_Alıntı metin_

Ruksen Muhamed: IŞİD’in canlanması tüm Suriye için bir tehlike işaretidir

YPJ sözcüsü Ruksen Muhamed, Hol Kampı’nda başlatılan ‘İnsani ve Güvenlik Operasyonu’ hakkında konuştu. IŞİD’’in bölgede ideolojisini aktif hale getirmeye çalıştığını belirten Ruksen Muhamed bunun tüm Suriye için bir tehlike olduğunu söyledi.

HESNA MIHEMED

Hesekê– Demokrasi, eşitlik, özgürlük ve adalet temelleri üzerine inşa edilen Rojava Kürdistanı'ndaki devrim yılları boyunca, IŞİD'in temsil ettiği zihniyet bu sistemi yıkmaya çalışmış ve tehdit etmiştir. Bu zihniyete karşı Suriye Demokratik Güçleri (SDG), Kadın Savunma Birlikleri (YPJ), Halk Savunma Birlikleri (YPG) ve Kuzey ve Doğu Suriye halkı tüm bileşenleriyle mücadelesini sürdürmektedir. IŞİD'in Kobanê, Rakka ve diğer birçok yerdeki yenilgisi tüm dünyada yankı bulmuştur. Coğrafi olarak, bölgesel savunma güçleri IŞİD'i yenmiştir. Ancak IŞİD zihniyetinin ve bilincinin kalıntıları bölgede hâlâ kendini yeniden canlandırmaya çalışmaktadır.

Hol kampı, binlerce IŞİD'li aile ve çocuğun kaldığı Kuzey ve Doğu Suriye'nin en tehlikeli kamplarından biridir. Son nüfus sayımına göre Hol kampında yaklaşık 26 bin 539 kişi bulunmaktadır. Bu sayının 9 bin 352'si yabancı, 4 bin 933'ü Iraklı, 15 bin 245'i Suriyeli ve 9'u ise kimliği belirsiz kişilerden oluşmaktadır. Bu kampta IŞİD'i yeniden canlandırma girişimleri birçok kez yaşanmış, ancak SDG, YPJ ve YPG öncülüğündeki bu girişimler, her zaman engellenmiştir.

Kuzey ve Doğu Suriye bölgesinde ve genel olarak Suriye'de IŞİD hücrelerinin yeniden canlandırılması ve harekete geçirilmesinin tehlikeleri hakkında, Hol Kampı'nda yürütülen "İnsani ve Güvenlik" operasyonuna ilişkin YPJ sözcüsü Ruksen Muhamed ajansımıza değerlendirmelerde bulundu.

_Sağlanan liste_

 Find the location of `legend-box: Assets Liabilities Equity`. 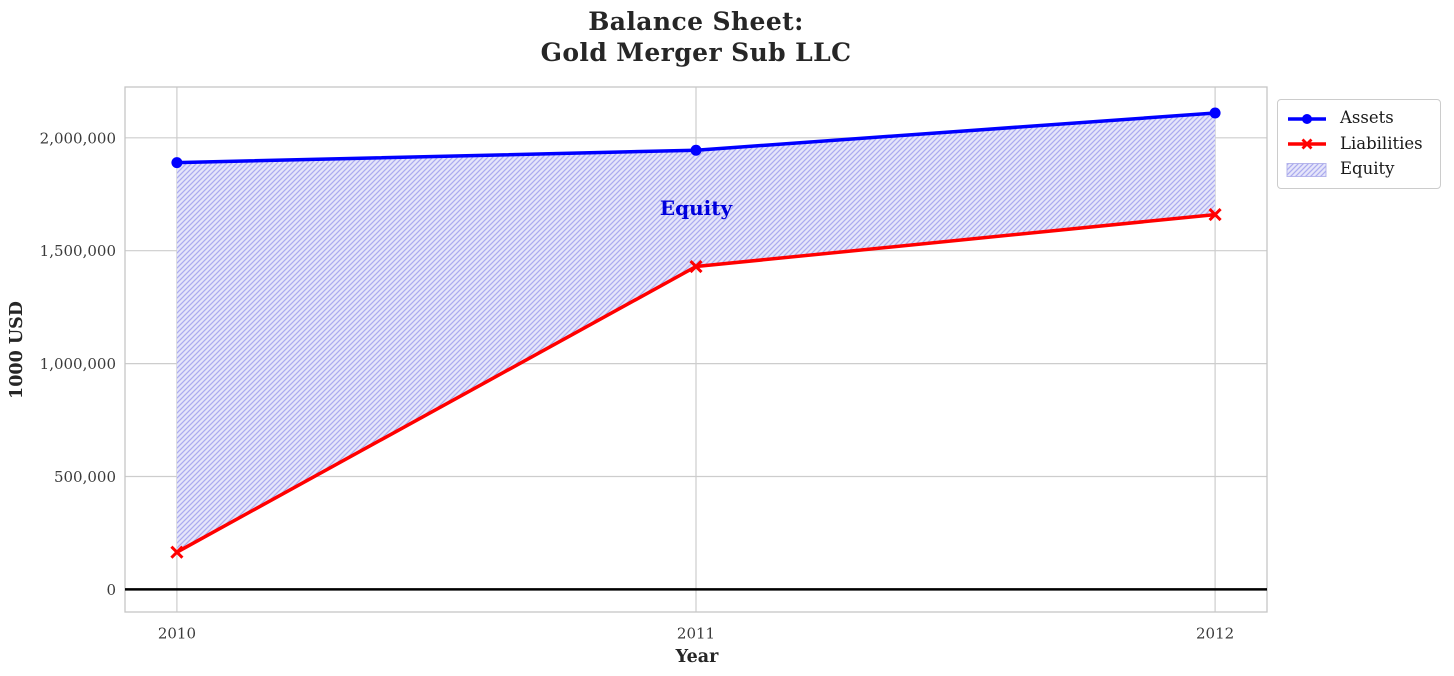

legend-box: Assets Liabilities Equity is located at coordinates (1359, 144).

==

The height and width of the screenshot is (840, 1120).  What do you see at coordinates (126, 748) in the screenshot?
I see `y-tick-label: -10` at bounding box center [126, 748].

_Alıştırma yönergesi_
Hol Kampı'na ilişkin metinden "Hol kampı, binlerce" ile başlayıp "ajansımıza değerlendirmelerde bulundu." ifadesine kadar süren bölümü hiçbir değişiklik yapmadan çıkarın.

_Yanıt bölümü_
Hol kampı, binlerce IŞİD'li aile ve çocuğun kaldığı Kuzey ve Doğu Suriye'nin en tehlikeli kamplarından biridir. Son nüfus sayımına göre Hol kampında yaklaşık 26 bin 539 kişi bulunmaktadır. Bu sayının 9 bin 352'si yabancı, 4 bin 933'ü Iraklı, 15 bin 245'i Suriyeli ve 9'u ise kimliği belirsiz kişilerden oluşmaktadır. Bu kampta IŞİD'i yeniden canlandırma girişimleri birçok kez yaşanmış, ancak SDG, YPJ ve YPG öncülüğündeki bu girişimler, her zaman engellenmiştir.

Kuzey ve Doğu Suriye bölgesinde ve genel olarak Suriye'de IŞİD hücrelerinin yeniden canlandırılması ve harekete geçirilmesinin tehlikeleri hakkında, Hol Kampı'nda yürütülen "İnsani ve Güvenlik" operasyonuna ilişkin YPJ sözcüsü Ruksen Muhamed ajansımıza değerlendirmelerde bulundu.